He can't code very well and 90% of his mod's content is from other people who he never credited properly. I don't think he even mentioned the guy who did the voiceacting until he was repeatedly pressured into doing so. None of the sprites were his, but he credited himself for "retouching" them. The most changes he made were regarding input and changing existing variables.

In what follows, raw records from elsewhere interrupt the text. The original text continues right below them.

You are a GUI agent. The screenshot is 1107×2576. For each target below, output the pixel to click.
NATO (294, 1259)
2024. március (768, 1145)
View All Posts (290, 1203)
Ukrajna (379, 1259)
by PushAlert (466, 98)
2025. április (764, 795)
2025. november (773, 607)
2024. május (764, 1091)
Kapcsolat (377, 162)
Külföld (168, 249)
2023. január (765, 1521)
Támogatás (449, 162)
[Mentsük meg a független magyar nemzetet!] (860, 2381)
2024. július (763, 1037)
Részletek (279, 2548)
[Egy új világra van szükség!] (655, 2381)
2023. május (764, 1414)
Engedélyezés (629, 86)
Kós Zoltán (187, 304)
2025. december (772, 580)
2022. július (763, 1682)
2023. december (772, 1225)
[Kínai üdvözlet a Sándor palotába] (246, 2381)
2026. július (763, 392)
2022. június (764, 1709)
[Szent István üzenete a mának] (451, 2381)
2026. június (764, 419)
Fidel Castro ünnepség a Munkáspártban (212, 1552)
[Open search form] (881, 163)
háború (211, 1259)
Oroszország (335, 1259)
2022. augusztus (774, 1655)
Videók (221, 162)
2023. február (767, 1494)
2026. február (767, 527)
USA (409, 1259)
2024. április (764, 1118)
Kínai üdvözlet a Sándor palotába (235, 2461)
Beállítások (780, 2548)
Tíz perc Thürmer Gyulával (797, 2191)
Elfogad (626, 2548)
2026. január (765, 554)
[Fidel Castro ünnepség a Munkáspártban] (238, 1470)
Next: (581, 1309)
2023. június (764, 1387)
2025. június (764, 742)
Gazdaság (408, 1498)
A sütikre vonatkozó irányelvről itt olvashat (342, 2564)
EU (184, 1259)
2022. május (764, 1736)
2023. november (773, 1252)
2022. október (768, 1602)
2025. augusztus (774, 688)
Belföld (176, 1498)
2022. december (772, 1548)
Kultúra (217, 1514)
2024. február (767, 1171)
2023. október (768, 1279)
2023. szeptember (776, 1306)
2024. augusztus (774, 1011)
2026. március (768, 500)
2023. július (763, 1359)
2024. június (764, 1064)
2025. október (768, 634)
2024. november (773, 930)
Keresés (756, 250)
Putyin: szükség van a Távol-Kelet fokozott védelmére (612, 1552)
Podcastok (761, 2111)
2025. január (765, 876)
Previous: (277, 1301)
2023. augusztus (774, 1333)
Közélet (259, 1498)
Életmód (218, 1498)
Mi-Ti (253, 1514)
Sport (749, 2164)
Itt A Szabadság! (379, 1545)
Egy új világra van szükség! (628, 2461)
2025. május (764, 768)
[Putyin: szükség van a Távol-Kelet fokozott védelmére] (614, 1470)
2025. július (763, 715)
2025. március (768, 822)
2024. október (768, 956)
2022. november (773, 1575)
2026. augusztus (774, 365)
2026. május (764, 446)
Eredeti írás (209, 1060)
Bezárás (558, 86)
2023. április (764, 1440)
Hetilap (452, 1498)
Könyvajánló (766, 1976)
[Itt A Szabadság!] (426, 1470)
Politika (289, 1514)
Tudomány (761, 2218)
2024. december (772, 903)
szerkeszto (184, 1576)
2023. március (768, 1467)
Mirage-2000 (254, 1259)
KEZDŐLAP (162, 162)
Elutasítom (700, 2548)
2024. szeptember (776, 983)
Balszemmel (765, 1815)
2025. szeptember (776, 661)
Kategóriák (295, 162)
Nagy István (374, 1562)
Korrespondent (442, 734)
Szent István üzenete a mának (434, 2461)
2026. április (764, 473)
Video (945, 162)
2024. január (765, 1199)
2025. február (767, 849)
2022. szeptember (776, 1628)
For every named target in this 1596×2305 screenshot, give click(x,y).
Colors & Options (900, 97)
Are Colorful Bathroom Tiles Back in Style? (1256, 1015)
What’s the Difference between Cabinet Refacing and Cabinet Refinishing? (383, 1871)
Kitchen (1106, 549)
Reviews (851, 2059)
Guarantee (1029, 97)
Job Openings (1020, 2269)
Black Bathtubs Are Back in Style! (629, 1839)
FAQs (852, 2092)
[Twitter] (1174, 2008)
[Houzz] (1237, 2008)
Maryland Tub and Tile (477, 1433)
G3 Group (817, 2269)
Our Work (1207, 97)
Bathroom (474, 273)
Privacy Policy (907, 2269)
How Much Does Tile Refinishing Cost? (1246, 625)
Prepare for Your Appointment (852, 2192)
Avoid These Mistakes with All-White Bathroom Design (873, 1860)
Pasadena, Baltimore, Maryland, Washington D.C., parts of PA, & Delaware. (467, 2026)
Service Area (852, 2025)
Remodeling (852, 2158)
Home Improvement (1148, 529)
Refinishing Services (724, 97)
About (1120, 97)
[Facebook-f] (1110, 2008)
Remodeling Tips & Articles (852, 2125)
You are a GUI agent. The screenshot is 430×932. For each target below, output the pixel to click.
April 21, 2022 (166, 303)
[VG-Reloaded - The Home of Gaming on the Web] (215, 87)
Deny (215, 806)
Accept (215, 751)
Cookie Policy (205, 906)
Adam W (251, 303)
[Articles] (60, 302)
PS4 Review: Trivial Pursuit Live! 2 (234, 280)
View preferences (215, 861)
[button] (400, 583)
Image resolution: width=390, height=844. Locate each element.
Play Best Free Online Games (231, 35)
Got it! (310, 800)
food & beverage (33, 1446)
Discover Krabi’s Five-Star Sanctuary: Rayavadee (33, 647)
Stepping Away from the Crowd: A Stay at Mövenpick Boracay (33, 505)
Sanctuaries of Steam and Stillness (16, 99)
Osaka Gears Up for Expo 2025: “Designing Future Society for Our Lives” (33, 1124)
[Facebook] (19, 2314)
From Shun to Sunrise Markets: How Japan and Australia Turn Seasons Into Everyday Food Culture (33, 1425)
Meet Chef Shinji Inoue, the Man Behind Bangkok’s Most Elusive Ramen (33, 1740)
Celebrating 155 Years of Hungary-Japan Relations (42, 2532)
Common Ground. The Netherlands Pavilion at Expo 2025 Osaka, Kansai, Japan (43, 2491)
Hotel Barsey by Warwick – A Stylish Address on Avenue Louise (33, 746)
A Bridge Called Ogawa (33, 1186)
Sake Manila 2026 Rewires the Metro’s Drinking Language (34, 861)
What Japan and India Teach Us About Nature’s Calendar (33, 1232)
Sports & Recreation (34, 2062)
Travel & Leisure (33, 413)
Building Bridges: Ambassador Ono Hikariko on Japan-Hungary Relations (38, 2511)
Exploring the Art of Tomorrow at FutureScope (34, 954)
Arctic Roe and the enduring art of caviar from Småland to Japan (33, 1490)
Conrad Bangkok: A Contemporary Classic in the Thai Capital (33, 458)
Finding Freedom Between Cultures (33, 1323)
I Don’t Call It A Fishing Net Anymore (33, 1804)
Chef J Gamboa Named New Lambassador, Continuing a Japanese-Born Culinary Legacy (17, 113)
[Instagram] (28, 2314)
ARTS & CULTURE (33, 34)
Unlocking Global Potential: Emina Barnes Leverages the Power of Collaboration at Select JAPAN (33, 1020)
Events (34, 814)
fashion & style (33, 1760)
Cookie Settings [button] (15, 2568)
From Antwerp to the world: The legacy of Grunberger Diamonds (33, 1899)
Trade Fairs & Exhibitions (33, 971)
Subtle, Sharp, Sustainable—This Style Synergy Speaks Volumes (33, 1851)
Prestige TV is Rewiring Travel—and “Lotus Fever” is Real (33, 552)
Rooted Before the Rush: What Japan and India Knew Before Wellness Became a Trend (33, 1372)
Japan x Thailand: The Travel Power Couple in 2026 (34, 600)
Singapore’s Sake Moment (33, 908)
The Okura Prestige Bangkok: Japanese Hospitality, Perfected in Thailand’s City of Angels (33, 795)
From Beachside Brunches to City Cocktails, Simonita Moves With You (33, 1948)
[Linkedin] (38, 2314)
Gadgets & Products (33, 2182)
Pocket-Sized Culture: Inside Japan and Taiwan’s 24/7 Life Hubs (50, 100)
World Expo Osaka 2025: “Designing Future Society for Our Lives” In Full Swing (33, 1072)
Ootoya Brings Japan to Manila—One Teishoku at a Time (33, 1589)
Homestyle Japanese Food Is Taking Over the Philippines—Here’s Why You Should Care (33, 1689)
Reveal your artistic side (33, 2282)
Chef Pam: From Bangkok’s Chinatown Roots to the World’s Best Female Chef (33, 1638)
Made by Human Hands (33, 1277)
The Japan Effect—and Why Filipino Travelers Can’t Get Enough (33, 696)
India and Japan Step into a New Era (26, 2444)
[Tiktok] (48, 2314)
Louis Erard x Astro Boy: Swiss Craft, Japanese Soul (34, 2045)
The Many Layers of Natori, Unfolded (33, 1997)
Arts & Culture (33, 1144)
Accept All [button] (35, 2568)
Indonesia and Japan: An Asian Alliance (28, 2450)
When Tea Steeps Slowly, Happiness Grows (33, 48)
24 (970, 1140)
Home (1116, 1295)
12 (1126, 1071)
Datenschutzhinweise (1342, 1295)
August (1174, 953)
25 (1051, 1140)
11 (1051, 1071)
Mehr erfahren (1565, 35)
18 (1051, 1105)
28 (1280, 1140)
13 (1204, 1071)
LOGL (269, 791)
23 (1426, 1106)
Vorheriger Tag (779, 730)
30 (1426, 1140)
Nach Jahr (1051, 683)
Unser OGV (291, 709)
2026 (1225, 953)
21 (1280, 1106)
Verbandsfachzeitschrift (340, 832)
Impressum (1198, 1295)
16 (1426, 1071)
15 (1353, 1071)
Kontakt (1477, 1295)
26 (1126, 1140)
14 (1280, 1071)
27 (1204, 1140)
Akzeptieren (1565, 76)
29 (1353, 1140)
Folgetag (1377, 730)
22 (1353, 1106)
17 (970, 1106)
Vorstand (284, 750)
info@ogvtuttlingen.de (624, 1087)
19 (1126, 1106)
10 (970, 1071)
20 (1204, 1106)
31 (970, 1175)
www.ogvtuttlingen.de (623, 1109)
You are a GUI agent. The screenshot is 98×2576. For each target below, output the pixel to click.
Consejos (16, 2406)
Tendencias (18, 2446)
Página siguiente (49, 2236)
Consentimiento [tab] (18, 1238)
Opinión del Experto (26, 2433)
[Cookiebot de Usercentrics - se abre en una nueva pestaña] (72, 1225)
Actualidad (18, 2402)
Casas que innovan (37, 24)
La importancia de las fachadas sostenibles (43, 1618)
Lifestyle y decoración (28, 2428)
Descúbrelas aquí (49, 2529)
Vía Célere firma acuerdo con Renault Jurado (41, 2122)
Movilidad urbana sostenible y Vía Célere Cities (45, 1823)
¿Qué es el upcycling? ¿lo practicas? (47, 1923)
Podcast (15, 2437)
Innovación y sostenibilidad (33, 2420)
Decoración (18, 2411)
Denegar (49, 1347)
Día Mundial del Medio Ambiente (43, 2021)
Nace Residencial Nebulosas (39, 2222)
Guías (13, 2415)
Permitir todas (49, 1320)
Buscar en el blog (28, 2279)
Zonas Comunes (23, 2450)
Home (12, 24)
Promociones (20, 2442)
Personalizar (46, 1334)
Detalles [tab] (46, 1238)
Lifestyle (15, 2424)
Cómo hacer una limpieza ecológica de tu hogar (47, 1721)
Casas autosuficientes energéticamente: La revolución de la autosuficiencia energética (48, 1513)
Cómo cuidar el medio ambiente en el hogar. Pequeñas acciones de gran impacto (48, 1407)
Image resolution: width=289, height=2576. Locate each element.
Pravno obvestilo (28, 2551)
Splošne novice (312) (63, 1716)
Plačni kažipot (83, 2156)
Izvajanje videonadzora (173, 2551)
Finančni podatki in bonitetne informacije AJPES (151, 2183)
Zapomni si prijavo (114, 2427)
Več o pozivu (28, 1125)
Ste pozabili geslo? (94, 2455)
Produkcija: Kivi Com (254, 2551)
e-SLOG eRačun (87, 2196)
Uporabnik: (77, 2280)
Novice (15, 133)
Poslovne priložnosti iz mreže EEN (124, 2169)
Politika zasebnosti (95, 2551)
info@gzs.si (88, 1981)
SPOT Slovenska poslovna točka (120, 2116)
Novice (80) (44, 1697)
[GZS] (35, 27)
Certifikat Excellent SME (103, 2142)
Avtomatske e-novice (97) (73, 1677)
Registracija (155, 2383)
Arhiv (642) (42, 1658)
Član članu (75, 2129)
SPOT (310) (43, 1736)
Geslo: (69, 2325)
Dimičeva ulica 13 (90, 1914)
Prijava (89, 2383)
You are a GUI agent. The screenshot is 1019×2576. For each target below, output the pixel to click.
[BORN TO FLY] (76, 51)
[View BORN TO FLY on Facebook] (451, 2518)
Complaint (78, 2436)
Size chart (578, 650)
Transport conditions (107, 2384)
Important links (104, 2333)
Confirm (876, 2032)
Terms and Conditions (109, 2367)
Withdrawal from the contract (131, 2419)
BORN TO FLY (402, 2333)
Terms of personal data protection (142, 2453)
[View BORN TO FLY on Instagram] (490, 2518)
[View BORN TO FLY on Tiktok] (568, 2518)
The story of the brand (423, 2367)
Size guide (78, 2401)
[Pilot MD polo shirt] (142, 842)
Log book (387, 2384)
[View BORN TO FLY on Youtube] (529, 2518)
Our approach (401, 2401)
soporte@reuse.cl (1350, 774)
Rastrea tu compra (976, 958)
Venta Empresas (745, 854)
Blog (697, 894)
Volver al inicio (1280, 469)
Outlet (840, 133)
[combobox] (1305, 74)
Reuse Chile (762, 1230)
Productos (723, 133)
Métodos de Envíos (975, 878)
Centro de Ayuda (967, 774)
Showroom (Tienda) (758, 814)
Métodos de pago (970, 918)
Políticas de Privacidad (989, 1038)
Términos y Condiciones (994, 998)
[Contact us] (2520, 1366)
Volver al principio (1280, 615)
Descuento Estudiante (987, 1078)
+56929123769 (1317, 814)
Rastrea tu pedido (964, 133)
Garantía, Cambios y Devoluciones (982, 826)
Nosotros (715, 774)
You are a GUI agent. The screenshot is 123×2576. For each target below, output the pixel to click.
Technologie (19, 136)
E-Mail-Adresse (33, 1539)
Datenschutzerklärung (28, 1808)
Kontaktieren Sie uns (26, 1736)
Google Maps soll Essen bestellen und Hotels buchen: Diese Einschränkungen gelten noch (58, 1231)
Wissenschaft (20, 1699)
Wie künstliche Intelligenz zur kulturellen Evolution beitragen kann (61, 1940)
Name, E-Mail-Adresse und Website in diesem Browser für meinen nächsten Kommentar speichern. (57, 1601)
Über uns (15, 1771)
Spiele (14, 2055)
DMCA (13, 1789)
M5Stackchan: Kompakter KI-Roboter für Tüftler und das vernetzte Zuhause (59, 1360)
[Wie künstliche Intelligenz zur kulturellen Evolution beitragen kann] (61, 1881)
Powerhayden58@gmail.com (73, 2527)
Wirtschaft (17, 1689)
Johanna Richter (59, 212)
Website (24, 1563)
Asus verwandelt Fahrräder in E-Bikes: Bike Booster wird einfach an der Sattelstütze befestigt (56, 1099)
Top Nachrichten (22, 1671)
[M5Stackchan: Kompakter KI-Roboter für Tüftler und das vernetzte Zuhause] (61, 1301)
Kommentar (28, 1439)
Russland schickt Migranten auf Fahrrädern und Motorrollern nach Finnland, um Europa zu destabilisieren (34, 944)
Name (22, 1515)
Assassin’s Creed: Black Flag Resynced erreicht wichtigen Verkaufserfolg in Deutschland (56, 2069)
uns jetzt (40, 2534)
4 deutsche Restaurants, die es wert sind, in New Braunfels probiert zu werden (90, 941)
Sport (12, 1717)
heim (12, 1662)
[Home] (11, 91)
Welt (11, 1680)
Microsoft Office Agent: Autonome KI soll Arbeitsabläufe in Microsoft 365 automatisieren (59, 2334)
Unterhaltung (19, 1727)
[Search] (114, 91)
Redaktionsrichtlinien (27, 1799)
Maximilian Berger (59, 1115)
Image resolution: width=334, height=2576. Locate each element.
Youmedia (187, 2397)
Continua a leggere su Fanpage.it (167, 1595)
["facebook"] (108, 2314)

I wish I could find the screencaps about that guy, he's a total hack. He has a great inflated ego, acts like a massive asshole to everyone including those who demand credit and managed to get himself banned from multiple doom/modding sites for his behaviour.


----------



## Kellie Gator (May 23, 2015)

Schwimmwagen said:


> He can't code very well and 90% of his mod's content is from other people who he never credited properly. I don't think he even mentioned the guy who did the voiceacting until he was repeatedly pressured into doing so. None of the sprites were his, but he credited himself for "retouching" them. The most changes he made were regarding input and changing existing variables.
> 
> I wish I could find the screencaps about that guy, he's a total hack. He has a great inflated ego, acts like a massive asshole to everyone including those who demand credit and managed to get himself banned from multiple doom/modding sites for his behaviour.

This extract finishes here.